After Record Results, Activision Blizzard Will Lay Off Nearly 800 Employees
After reporting a record year of $7.5 billion in net revenue, game publisher Activision Blizzard revealed this afternoon that it would lay off approximately 8% of its staff, or 775 employees.
“While our financial results for 2018 were the best in our history, we didn’t realize our full potential,” CEO Bobby Kotick said in the earnings report. “To help us reach our full potential, we have made a number of important leadership changes. These changes should enable us to achieve the many opportunities our industry affords us, especially with our powerful owned franchises, our strong commercial capabilities, our direct digital connections to hundreds of millions of players, and our extraordinarily talented employees.”
The game maker, one of the industry’s largest, says that it will increase development investment in its biggest franchises, such as Call of Duty, Candycrush, Overwatch, Warcraft, Hearthstone, and Diablo, while “de-prioritizing initiatives that are not meeting expectations” and reducing certain non-development and administrative-related costs across the business (i.e. laying off workers). As part of its restructuring actions, the company expects to incur a pre-tax charge of approximately $150 million.
Over the last year, the company’s shares have dropped over 36% as the company struggled with a thin slate of new titles and flat or declining user growth for key franchises such as Overwatch, Hearthstone, and World of Warcraft. For further reading about the company’s corporate challenges and its restructuring efforts, see Wall Street Journal and Variety.
Still, it can’t be denied that the company just bragged about having its best year ever financially, and the company is cash-rich. Last month, it offered a $15 million signing bonus to Dennis Durkin, its new chief financial officer. In light of the company’s strong financials, news of mass layoffs is not going over well on social media. Here’s a sampling of the reactions this afternoon on Twitter:
It's so gross to listen to Activision Blizzard talk about how incredibly well it did this year while it lays off hundreds of the people who made that happen. It's all literally happening simultaneously; conference call happening now as people are tweeting about being out of work.
— Chris Kohler (@kobunheat) February 12, 2019
Almost 800 people… I can't imagine the pain.
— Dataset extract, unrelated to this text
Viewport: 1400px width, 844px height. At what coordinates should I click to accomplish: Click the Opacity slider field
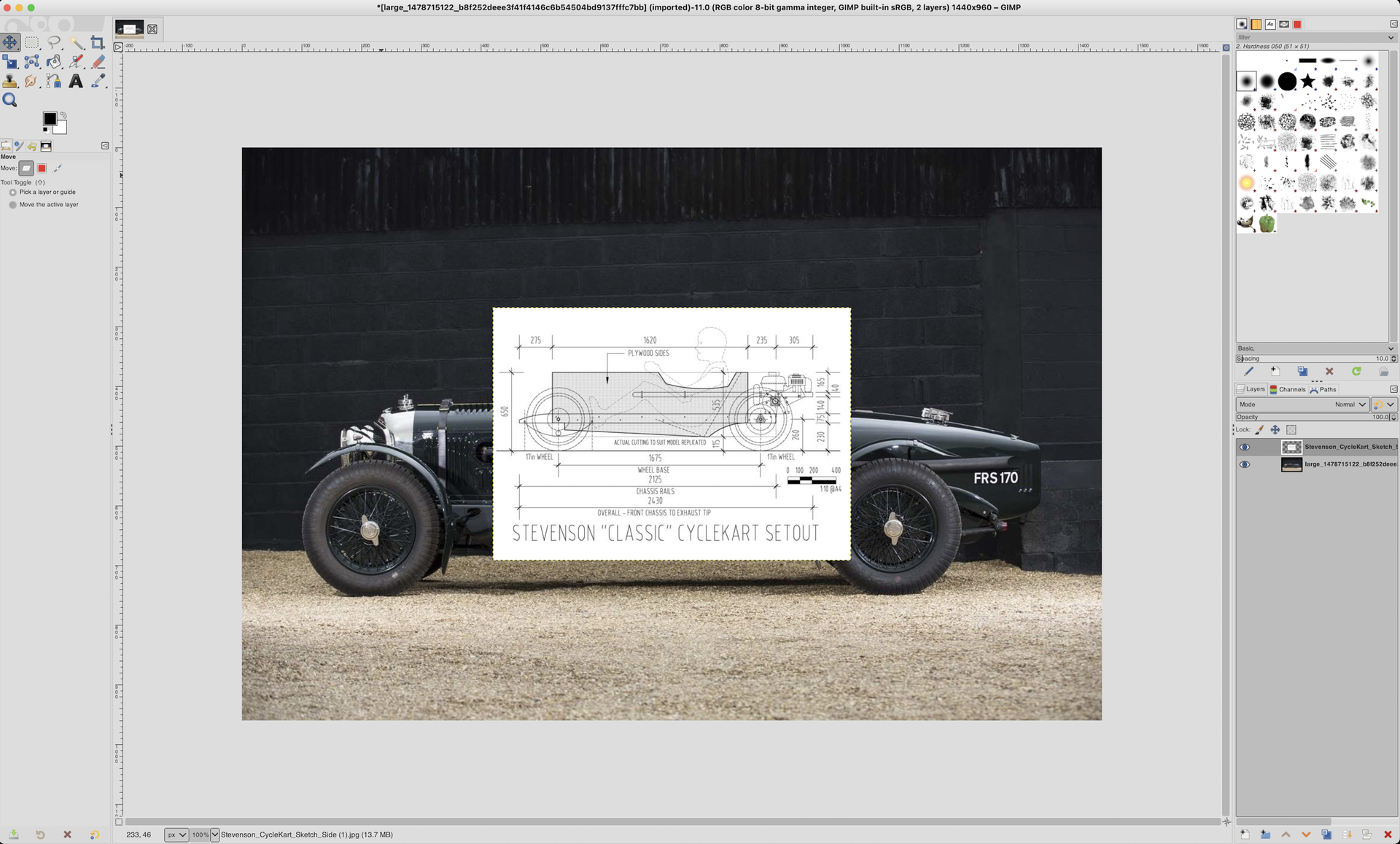pos(1312,417)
Dear Activision people, I'm happy to provide any of the following:
– Referrals in/outside of ArenaNet
– An ear if you need to vent
– Financial support
– Signal boostingWill RT lots of #gamejobs too.https://t.co/WAoXOQ20eT
— Jennifer Scheurle (@Gaohmee) February 12, 2019
It makes me physically sick to see game devs and employees get laid off by a massive company like Activision Blizzard the VERY SAME DAY as their CEO announces record breaking profits. It's egregious and shameful and it's why no one should ever trust suits and why devs need unions
— Sean Finnegan (@shotbyfinnegan) February 12, 2019
After 12 years of being under the Activision Blizzard umbrella, I am now a free agent. Both companies are getting a ton of shit, but I have worked with some of the best and most talented people in the business at both places. I wish them nothing but success. PR guy LFG.
— Robert Taylor (@clipperrob) February 12, 2019
We're sorry to hear about the news of recent layoffs at Activision Blizzard. As a company full of lifelong Blizzard fans, our hearts go out to the organization and employees who are affected.
— Riot Games (@riotgames) February 12, 2019
Activision's financial report literally says 'our financial results for 2018 were the best in our history'.
Execs will receive huge, tasty bonuses for this success.
Meanwhile, 100s of people will lose their jobs because those same execs had even loftier expectations.
— Ryan Brown 🎮 (@Toadsanime) February 12, 2019
Bobby Kotick touting record revenue for Activision while simultaneously laying off 800 people w/ little notice is disgusting. Remember when Satoru Iwata cut his own salary in half so none of Nintendo's employees would be laid off? That's real leadership.